Assignment: Set down, exactly as they stand, the lines from the one containing "Where should I" through the last line of the records below, leaving every picture out.

*** Opening of Provided records ***

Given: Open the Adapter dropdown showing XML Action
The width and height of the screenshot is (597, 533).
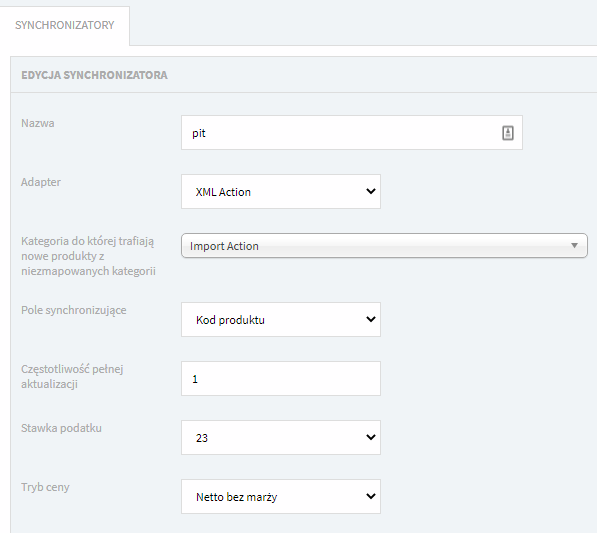Looking at the screenshot, I should [281, 191].
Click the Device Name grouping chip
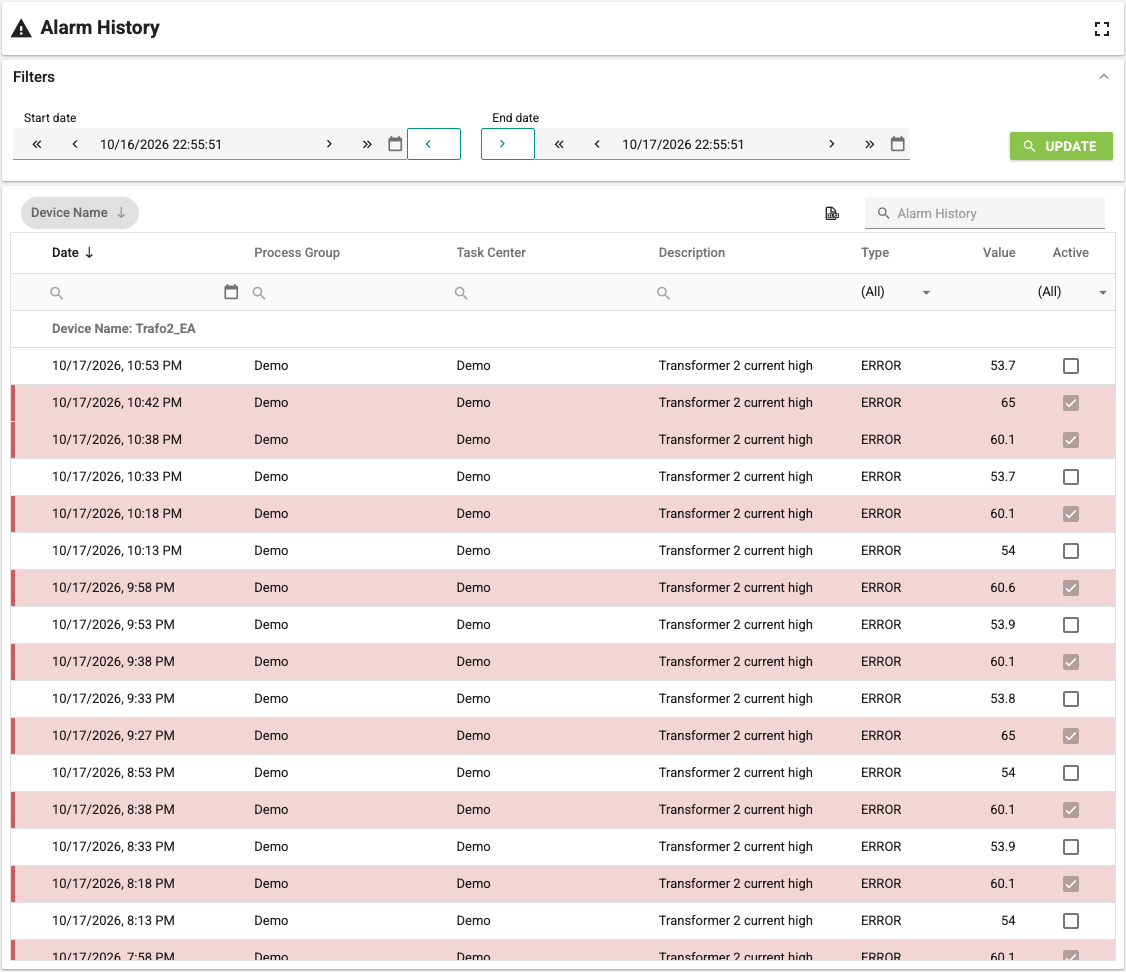 [x=80, y=212]
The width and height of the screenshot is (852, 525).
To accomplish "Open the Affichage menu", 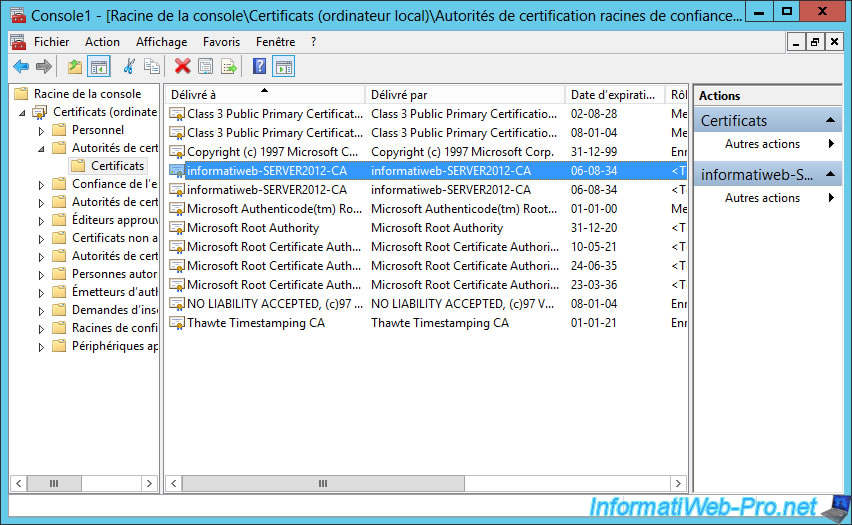I will (x=161, y=42).
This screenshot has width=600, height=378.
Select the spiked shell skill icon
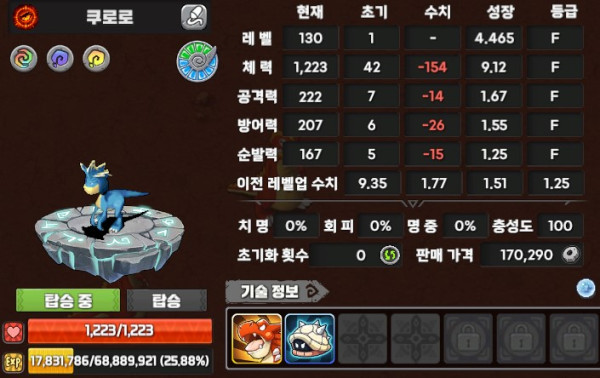click(310, 339)
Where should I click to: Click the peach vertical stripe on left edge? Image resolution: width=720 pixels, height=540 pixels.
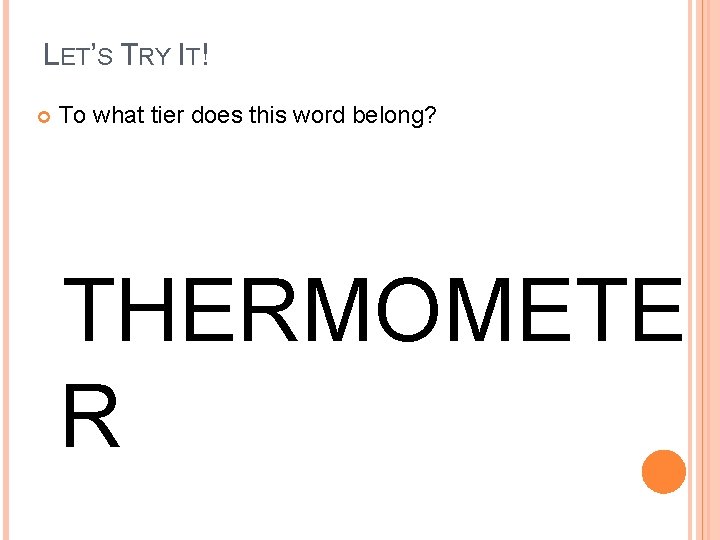point(6,270)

*** Close of Provided records ***

Answer to this problem:
Where should I click to: Click the peach vertical stripe on left edge? Image resolution: width=720 pixels, height=540 pixels.
point(6,270)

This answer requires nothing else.